Phoenix borrows the idea of the TTY (“teletype”) from the Unix world. A TTY is a virtual object that represents a terminal, with its own set of input and output functions. By default, there are eight virtual terminals (accessible with Ctrl+Alt+1-8) that are each assigned their own TTYs. In addition, programs may create their own TTY objects; for example, a graphical terminal emulator may create its own TTY to be able to run text-mode programs in a GUI.

Each TTY has three display modes available. The first mode is standard text mode, which uses standard I/O syscalls to serially read and write plain text. This mode is similar to a standard text console on Unix-like systems. This mode is also the only one that allows concurrent access to the same TTY. Standard text mode writes characters to the screen one at a time, wrapping at the end of a line and automatically scrolling the screen. It also accepts ASCII control characters (such as \n, \r, \t), as well as ANSI escape codes, allowing primitive control of the terminal without acquiring access to the entire TTY.

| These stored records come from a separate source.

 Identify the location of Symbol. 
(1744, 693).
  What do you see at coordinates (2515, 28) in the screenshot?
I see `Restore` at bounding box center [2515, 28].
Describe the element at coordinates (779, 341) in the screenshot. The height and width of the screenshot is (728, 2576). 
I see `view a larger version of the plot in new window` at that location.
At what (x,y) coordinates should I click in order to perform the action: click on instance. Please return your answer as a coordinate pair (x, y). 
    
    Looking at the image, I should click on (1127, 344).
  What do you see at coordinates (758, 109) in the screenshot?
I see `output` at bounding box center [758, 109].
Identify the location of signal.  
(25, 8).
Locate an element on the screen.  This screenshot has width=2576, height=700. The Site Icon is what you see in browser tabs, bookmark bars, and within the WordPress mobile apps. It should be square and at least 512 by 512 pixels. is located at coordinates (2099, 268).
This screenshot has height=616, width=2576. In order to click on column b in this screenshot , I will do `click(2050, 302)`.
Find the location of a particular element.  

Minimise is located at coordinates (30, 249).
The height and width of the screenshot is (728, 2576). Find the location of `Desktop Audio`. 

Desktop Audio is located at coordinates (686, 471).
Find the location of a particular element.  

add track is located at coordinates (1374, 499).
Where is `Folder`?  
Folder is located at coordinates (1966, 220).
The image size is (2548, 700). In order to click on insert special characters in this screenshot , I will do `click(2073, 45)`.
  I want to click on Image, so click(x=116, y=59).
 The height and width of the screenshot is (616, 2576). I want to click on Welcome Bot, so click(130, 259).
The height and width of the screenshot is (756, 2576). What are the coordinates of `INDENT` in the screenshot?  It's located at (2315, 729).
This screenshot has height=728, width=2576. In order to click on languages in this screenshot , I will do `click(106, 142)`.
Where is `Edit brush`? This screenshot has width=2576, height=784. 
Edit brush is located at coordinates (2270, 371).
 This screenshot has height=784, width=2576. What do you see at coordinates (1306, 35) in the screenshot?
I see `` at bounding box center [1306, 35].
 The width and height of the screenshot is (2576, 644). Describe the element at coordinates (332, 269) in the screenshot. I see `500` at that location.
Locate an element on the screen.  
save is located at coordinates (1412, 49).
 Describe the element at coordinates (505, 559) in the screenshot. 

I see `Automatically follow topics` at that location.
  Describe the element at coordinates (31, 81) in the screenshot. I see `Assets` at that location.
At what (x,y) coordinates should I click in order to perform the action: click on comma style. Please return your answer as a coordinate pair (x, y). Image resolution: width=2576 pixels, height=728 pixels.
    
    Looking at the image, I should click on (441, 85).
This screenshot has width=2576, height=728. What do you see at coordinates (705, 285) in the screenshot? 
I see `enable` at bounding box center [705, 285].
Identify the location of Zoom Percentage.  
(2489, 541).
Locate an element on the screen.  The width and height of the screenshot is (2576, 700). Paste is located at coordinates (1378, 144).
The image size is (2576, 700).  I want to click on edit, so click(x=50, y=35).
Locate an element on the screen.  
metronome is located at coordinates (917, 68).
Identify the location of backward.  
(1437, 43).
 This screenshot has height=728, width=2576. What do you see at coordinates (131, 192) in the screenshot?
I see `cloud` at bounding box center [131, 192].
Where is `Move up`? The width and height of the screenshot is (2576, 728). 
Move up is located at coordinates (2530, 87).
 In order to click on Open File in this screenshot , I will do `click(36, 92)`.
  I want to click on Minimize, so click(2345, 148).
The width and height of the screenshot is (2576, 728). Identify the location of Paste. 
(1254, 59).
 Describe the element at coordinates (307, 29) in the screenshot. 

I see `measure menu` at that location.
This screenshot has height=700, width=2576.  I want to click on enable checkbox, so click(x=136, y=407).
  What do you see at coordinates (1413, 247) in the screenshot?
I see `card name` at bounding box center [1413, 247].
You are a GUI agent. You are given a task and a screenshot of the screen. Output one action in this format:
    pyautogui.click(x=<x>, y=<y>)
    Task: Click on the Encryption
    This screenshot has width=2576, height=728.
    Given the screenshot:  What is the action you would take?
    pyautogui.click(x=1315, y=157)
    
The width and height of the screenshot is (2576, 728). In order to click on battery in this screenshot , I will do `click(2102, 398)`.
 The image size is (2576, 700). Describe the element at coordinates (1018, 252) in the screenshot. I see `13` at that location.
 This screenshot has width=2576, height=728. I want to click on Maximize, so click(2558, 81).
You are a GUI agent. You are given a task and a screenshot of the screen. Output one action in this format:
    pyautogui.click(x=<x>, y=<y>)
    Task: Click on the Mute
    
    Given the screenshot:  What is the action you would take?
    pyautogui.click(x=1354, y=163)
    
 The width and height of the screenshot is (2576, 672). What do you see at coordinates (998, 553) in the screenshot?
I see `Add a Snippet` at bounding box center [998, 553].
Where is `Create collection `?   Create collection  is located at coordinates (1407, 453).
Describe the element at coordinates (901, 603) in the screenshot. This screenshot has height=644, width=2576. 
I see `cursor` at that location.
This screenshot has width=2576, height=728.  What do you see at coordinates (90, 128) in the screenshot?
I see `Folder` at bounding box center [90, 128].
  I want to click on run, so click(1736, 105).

The second mode is exclusive text mode, which allows finer-grained access to the terminal subsystem. This mode is like switching to ncurses’s alternate screen, and uses the same set of functions as normal ComputerCraft. Switching to this mode uses the openterm syscall, which returns a terminal handle object upon success. Exclusive text mode is called “exclusive” because only one program may use this mode at a time on a single TTY - the openterm syscall will return nil if another program currently has it open. This allows programs to be sure the terminal is in the same state they expect, and not have other programs be mutating the screen contents. When in exclusive text mode, standard text mode syscalls are still accepted, but are sent to a backbuffer (similar to when writing to a backgrounded VT), and are not displayed until the terminal handle is closed.

The third mode is graphics mode, and is only available when running under CraftOS-PC. Graphics mode allows access to bitmapped pixels on the screen, with up to 256 colors available at a time (see the CraftOS-PC docs for more info). It works similarly to exclusive text mode, in that it uses the opengfx syscall to acquire exclusive access to the screen. However, the handle returned by opengfx has a different set of functions for pixel manipulation. Only one of exclusive text mode or graphics mode may be acquired at once - if the TTY is currently in graphics mode, a request for exclusive text mode will fail.